The best part of that game is that it forces you to walk at the pace of a snail. "Oh yes, I've decided to radically change my life, pet cows, and come to work naked. Run? Jesus man are you crazy!?" *jumps off building*
posted by Peztopiary at 1:06 AM on December 22, 2009 [1 favorite]


Don't be bored at work, be dead!
posted by Juicy Avenger at 1:31 AM on December 22, 2009


Oh man, I LOVED the music. Game got tired quickly though.
posted by AzzaMcKazza at 2:02 AM on December 22, 2009


I am 51 yrs old. There were two huge culture-changing phenomenons that were a minute "after my time:" hip hop and gaming. These are the things not embedded into my psyche as a child, like say, television and rock and roll which the generation before me had to struggle to comprehend and appreciate but for me were as natural as air.

Hip hop I came to understand and appreciate through Tupac, "3 Feet High..." and a myriad other expressions.

Gaming has been a much tougher climb. A friend of mine used to say "if it's not spitting out 20s at the end then I don't get the point" and it's been a struggle to suppress the dismissive urges and break through to an understanding of what the medium is really about. My 20yr old and 17yr old sons have only been helpful in helping me weed out the superfluous pop/poop trash of corporations.

Then I discovered Jason Rohrer. Here is someone who was speaking the language of art and expression in the context of the gaming medium. I needed, badly, someone like Rohrer to help me understand what the core of the medium is - someone to strip it down to it's equivalent of John Lee Hooker's your-career-is-an-E-chord to where the medium is barely there to hold up the emotional impact.

With works like "Same Day" I inch closer to the understanding of how powerful the medium can be (and how many opportunities have been missed in the last 25 years by game developers). Here's another game with the absolute bare bones - the I-IV-V, 12 bar blues of video gaming where the idea of "beating" the game makes about much sense as "beating" Abbey Road or Deadeye Dick because you ran out of things to hear and see without repeating.

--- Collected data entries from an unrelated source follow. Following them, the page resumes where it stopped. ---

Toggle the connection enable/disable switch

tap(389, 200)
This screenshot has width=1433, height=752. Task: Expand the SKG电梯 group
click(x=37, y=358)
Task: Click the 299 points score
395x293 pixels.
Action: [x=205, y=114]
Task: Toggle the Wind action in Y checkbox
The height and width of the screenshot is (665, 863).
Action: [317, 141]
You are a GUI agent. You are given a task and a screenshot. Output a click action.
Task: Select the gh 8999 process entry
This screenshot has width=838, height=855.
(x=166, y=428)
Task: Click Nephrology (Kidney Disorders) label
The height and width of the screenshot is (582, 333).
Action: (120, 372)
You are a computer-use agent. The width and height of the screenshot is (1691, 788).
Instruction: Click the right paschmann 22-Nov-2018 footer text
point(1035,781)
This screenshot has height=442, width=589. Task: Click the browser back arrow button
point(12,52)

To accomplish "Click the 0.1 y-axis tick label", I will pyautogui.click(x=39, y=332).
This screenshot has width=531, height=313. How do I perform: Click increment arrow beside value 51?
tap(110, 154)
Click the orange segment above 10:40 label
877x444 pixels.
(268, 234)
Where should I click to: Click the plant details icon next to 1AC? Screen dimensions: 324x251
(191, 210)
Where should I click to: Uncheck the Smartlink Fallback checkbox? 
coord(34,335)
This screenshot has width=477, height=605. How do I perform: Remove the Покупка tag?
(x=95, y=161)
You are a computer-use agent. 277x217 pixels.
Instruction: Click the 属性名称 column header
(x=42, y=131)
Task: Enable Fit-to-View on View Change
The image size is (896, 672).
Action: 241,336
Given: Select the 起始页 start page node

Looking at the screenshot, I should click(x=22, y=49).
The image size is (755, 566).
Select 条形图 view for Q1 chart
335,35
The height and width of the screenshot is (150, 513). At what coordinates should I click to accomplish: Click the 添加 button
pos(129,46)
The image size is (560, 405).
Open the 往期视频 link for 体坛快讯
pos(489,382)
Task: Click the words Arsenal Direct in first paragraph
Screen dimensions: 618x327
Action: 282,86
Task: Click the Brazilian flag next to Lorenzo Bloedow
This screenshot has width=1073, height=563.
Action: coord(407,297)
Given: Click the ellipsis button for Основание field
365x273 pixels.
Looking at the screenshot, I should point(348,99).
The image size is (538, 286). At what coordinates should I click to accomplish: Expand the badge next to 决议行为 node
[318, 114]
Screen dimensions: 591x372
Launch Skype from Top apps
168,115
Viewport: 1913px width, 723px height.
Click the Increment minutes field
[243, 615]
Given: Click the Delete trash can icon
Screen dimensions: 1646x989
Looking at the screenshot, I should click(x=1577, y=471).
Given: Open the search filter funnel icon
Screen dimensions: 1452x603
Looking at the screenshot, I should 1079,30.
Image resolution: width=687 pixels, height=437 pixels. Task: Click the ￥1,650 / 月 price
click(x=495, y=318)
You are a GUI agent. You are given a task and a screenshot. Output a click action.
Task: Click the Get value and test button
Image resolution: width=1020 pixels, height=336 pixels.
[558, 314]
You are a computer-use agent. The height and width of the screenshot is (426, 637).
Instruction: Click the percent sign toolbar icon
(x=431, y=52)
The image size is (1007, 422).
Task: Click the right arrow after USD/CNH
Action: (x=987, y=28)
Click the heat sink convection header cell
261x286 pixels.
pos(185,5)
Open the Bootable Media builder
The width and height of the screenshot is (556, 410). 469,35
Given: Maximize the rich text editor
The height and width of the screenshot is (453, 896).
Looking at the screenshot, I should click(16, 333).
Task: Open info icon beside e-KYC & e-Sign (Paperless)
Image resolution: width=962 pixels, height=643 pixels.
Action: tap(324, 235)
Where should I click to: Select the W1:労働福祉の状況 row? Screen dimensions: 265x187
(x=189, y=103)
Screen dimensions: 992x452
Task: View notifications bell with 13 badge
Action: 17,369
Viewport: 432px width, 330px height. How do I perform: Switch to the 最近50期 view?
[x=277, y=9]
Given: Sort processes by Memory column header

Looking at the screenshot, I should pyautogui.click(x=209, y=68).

We can argue about the meaning and message of this particular game (I happen to like my art on the nihilistic, dark, unresolved side) but I appreciate the essentialism of the execution and had several moments throughout it (like going without your tie) that kind of delighted me, in the exact same way as reading a cool passage of Vonnegut.

I might have liked this game a little better if it picked a side between the quiet rebellion (cow, leaf, naked) and dark (cemetery, jumping) but I still enjoyed it overall and I'm glad I played it.
posted by victors at 2:23 AM on December 22, 2009 [12 favorites]


I enjoyed it. The music was fantastic. You can call it sophomoric philosophy all you want, but it's something different from SHOOT THEM IN THE FACE IV which what flash and mainstream gaming is mostly made out of.

If nothing else, I find it thoroughly fascinating that I get to watch an entirely new artform trying to find its voice. This is what cinema must have felt like in the beginning.
posted by slimepuppy at 2:41 AM on December 22, 2009


I can't find the double-jump power-up.
posted by lekvar at 3:34 AM on December 22, 2009


I wanted to stay in the graveyard longer!
posted by HopperFan at 3:36 AM on December 22, 2009


Guess this is as good a thread as any to finally join Metafilter and start rambling.

I like this game's visual direction a lot. I think it's a bit silly to complain about the inability to run: A part of the game's narration, particularly the part that's told through the gameplay rather than through the stilted dialogue, relies on that slow-moving atmosphere. Without the backed-up cars, for instance, I wouldn't have thought to get out of the car to begin with. (Is that a spoiler?)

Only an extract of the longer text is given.